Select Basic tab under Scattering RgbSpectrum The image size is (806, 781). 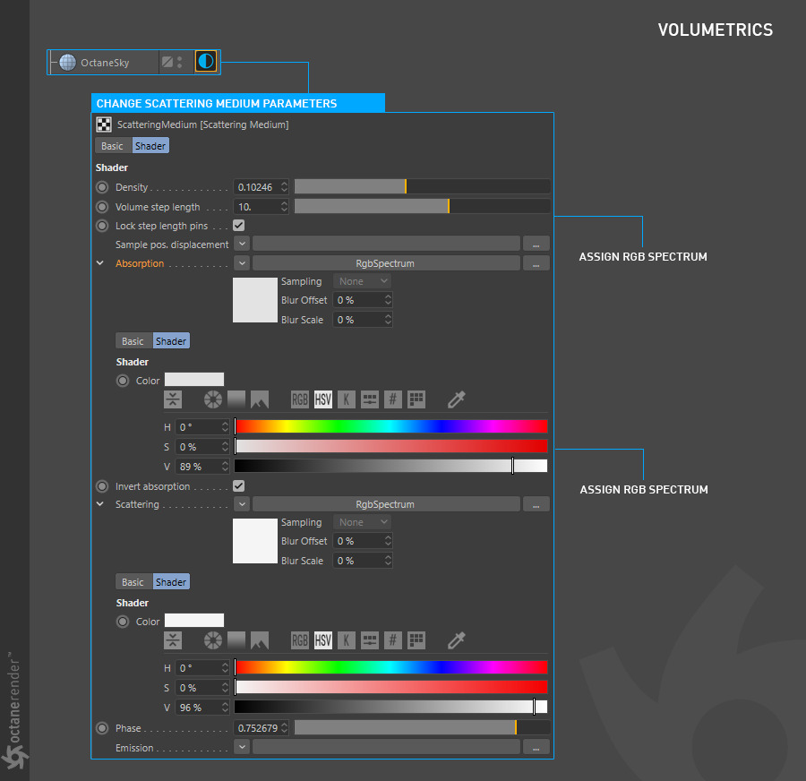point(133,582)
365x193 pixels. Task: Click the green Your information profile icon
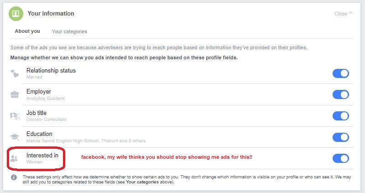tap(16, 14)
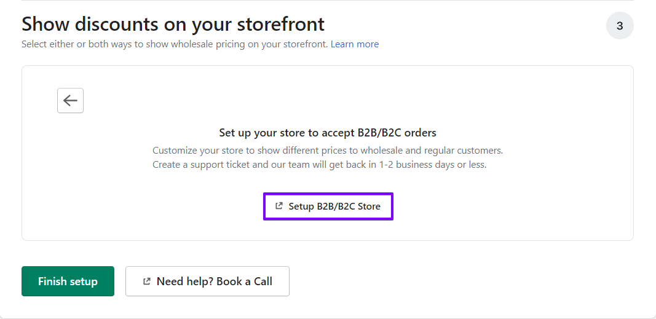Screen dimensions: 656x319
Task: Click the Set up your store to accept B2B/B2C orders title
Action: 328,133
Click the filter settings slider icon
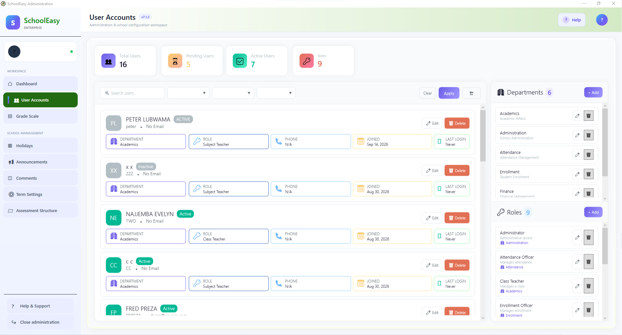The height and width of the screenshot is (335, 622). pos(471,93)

ASSIGNMENT: With the pictures left out, output exactly the lines from the one with "365x193 pixels. Task: Click" through the end of the listing above, both ends included.

EXERCISE ANSWER:
365x193 pixels. Task: Click the green Your information profile icon
tap(16, 14)
Screen dimensions: 656x319
Task: Click the Set up your store to accept B2B/B2C orders title
Action: 328,133
Click the filter settings slider icon
The height and width of the screenshot is (335, 622). pos(471,93)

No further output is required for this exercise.